American baseball player and coach (born 1969)

Pedro Orlando Grifol (born November 28, 1969) is an American baseball coach and former catcher. He is the former manager for the Chicago White Sox of Major League Baseball (MLB). He also served in various coaching roles for the Kansas City Royals in both their minor league system and at the MLB level.

==Playing career==
Grifol attended Christopher Columbus High School in Miami, Florida, where he was the Florida high school baseball player of the year in 1988. He attended Florida State University, where he played college baseball for the Florida State Seminoles baseball team. With the Seminoles, Grifol participated in the 1989 and 1991 College World Series. He was named an All-American in 1991. In 1990 and 1991, he played collegiate summer baseball with the Brewster Whitecaps of the Cape Cod Baseball League and was named a league all-star in 1990.

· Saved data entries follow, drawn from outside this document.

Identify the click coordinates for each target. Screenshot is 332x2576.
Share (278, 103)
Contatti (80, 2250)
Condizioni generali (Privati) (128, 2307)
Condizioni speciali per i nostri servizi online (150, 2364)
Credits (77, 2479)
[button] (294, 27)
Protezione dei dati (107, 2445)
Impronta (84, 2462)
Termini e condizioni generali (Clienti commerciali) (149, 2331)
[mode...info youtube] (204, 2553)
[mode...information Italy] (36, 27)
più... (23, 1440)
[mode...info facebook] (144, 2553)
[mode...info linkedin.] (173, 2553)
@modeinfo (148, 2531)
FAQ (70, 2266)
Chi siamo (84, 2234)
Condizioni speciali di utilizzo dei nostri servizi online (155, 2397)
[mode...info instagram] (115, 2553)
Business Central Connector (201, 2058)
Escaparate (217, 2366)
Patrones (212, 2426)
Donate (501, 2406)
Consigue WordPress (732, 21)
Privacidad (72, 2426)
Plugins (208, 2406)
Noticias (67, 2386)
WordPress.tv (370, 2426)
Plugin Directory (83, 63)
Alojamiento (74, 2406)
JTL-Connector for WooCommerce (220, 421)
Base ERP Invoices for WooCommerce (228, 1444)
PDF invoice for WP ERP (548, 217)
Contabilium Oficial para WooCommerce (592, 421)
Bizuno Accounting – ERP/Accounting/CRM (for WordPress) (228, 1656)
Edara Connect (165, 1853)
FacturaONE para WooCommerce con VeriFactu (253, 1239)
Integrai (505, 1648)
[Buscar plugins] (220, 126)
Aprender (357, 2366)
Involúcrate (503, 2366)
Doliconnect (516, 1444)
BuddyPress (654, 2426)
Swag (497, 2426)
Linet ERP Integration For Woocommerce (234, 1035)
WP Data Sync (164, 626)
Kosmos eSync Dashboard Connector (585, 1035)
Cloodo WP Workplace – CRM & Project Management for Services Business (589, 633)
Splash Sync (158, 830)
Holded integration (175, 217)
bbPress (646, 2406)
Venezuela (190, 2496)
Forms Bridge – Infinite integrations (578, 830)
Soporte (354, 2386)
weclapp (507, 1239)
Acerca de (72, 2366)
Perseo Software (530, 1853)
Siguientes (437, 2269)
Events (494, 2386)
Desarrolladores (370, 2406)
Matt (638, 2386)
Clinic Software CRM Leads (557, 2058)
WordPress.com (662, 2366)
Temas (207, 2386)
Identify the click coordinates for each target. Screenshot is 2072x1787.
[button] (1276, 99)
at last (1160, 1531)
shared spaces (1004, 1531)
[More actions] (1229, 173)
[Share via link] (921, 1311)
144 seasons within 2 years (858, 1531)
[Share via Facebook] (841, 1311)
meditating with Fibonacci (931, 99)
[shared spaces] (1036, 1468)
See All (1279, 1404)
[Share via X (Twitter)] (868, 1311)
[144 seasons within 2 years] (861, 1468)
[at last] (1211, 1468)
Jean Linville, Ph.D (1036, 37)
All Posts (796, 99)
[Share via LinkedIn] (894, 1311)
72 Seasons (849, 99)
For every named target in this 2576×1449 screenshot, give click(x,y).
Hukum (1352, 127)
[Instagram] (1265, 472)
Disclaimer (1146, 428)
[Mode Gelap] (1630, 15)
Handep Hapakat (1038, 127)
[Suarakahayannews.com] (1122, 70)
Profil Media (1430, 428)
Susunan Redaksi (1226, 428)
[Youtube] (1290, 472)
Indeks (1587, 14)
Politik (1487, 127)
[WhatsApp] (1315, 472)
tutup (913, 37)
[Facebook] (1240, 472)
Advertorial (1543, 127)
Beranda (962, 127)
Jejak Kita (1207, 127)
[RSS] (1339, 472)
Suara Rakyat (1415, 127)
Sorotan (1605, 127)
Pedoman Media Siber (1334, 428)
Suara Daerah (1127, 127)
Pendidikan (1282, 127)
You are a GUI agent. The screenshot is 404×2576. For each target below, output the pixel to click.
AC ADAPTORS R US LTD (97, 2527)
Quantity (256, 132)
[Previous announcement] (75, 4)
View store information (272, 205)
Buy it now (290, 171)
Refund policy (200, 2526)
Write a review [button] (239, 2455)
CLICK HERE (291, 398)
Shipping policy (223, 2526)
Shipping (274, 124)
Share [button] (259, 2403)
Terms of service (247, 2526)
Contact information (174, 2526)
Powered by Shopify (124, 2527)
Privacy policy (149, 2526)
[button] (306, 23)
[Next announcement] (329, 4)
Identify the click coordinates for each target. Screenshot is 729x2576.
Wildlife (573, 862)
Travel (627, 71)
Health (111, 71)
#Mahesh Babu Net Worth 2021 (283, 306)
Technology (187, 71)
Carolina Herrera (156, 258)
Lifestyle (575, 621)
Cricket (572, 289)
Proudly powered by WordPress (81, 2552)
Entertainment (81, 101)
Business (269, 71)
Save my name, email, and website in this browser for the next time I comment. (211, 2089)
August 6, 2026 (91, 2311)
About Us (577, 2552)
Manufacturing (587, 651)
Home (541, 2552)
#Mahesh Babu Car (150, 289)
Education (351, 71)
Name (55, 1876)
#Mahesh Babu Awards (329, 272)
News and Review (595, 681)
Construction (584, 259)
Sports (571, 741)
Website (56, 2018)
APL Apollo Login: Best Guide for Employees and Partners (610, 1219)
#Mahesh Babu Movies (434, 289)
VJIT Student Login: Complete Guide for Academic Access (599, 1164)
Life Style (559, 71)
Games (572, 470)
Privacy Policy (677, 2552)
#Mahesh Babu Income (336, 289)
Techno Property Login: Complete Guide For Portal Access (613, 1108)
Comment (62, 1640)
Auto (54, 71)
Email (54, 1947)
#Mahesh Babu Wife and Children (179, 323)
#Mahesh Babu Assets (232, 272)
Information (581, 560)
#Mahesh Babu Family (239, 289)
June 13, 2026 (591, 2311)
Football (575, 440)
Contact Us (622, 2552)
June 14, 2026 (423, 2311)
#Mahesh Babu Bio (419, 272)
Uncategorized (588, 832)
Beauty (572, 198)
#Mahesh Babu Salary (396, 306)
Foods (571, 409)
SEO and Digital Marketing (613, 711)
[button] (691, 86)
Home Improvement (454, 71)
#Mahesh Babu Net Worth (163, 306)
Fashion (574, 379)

The Minnesota Twins selected Grifol in the sixth round of the 1991 Major League Baseball draft. He played in the minor leagues for the Twins and New York Mets organizations from 1991 to 1999. He worked for the Seattle Mariners as their director of minor league operations.

==Coaching career==
===Kansas City Royals===
Grifol joined the Kansas City Royals organization in 2013 as a minor league coach. He was promoted to the major league staff in May 2013 as an assistant hitting coach. He was moved to be a catching instructor in 2014. In 2015, the Royals won the World Series, their first World Series in 30 years. For the 2020 season, Grifol was named as the Royals bench coach.

===Chicago White Sox===
On November 1, 2022, Grifol was hired by the Chicago White Sox to be their 42nd manager. Keynan Middleton criticized the White Sox for having "no rules" after he was traded during the 2023 season. Following a 21-game losing streak, the White Sox fired Grifol on August 8, 2024, after posting a record of 89–190 over two seasons. The 2024 Chicago White Sox that Grifol managed went on to set the record for the most losses in a season by a modern major league team with a record of 41–121.

===FIU===
On May 23, 2026, Grifol was named the head coach of the FIU Panthers baseball team.

==Managerial record==

| Team | Year | Regular season |  |  |  |  | Postseason |  |  |  |
| Games | Won | Lost | Win % | Finish | Won | Lost | Win % | Result |
| CWS | 2023 | 162 | 61 | 101 | .377 | 4th in AL Central | – | – | – |  |
| CWS | 2024 | 117 | 28 | 89 | .239 | Fired | – | – | – |  |
| Total |  | 279 | 89 | 190 | .319 |  |  |  | – |  |

==Personal life==
Grifol was born in Miami, Florida, the son of two Cuban immigrants. He and his wife, Ali, have three daughters: Lauren, Amanda, and Camila.